▸ What is expected
Print out the data that follows exactly, character for character, apart from the pictures.

▸ Input records

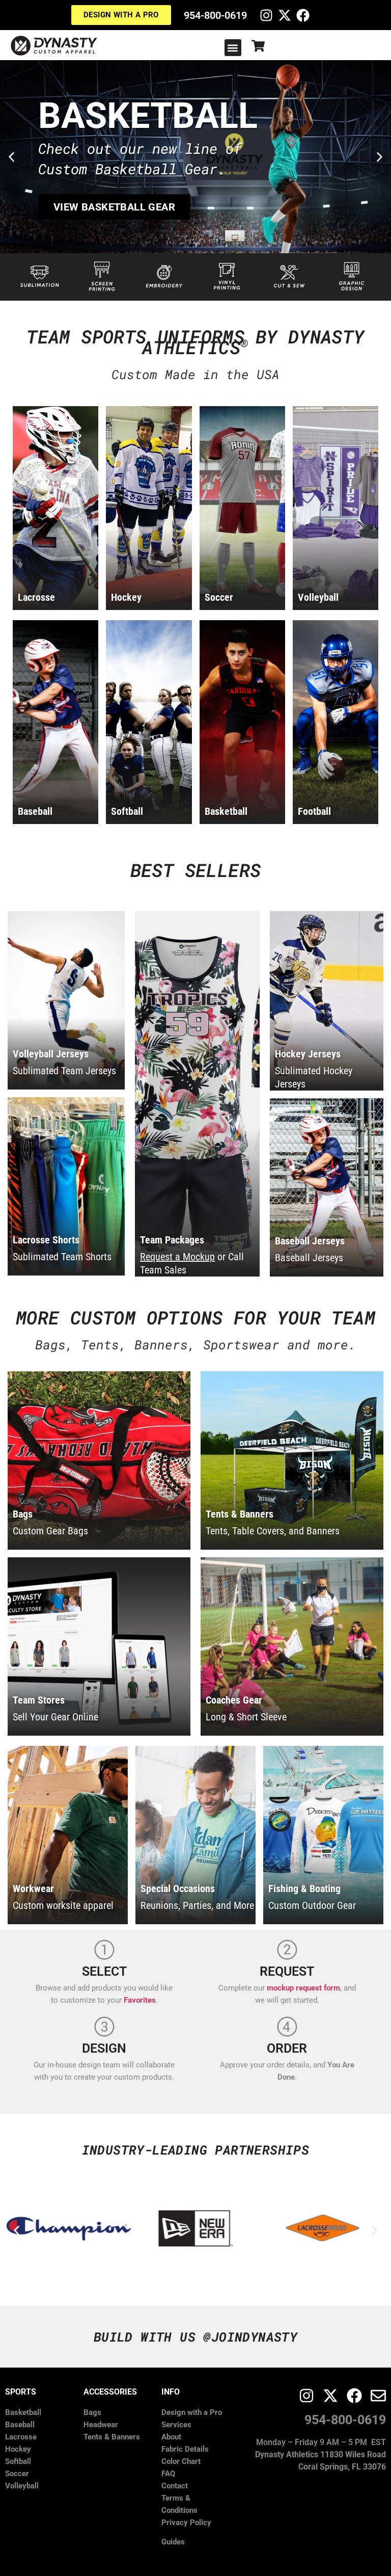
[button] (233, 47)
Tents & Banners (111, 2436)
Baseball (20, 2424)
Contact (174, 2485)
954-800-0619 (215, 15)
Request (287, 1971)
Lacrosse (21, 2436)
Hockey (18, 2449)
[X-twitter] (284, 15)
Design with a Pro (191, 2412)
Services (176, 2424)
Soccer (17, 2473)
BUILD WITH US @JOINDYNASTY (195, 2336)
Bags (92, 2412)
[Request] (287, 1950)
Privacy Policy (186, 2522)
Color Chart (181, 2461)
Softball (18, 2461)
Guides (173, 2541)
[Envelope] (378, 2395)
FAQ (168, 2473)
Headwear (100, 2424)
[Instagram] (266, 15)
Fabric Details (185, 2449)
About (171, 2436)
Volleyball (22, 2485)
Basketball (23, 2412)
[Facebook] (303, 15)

▸ Task answer
[button] (233, 47)
Tents & Banners (111, 2436)
Baseball (20, 2424)
Contact (174, 2485)
954-800-0619 (215, 15)
Request (287, 1971)
Lacrosse (21, 2436)
Hockey (18, 2449)
[X-twitter] (284, 15)
Design with a Pro (191, 2412)
Services (176, 2424)
Soccer (17, 2473)
BUILD WITH US @JOINDYNASTY (195, 2336)
Bags (92, 2412)
[Request] (287, 1950)
Privacy Policy (186, 2522)
Color Chart (181, 2461)
Softball (18, 2461)
Guides (173, 2541)
[Envelope] (378, 2395)
FAQ (168, 2473)
Headwear (100, 2424)
[Instagram] (266, 15)
Fabric Details (185, 2449)
About (171, 2436)
Volleyball (22, 2485)
Basketball (23, 2412)
[Facebook] (303, 15)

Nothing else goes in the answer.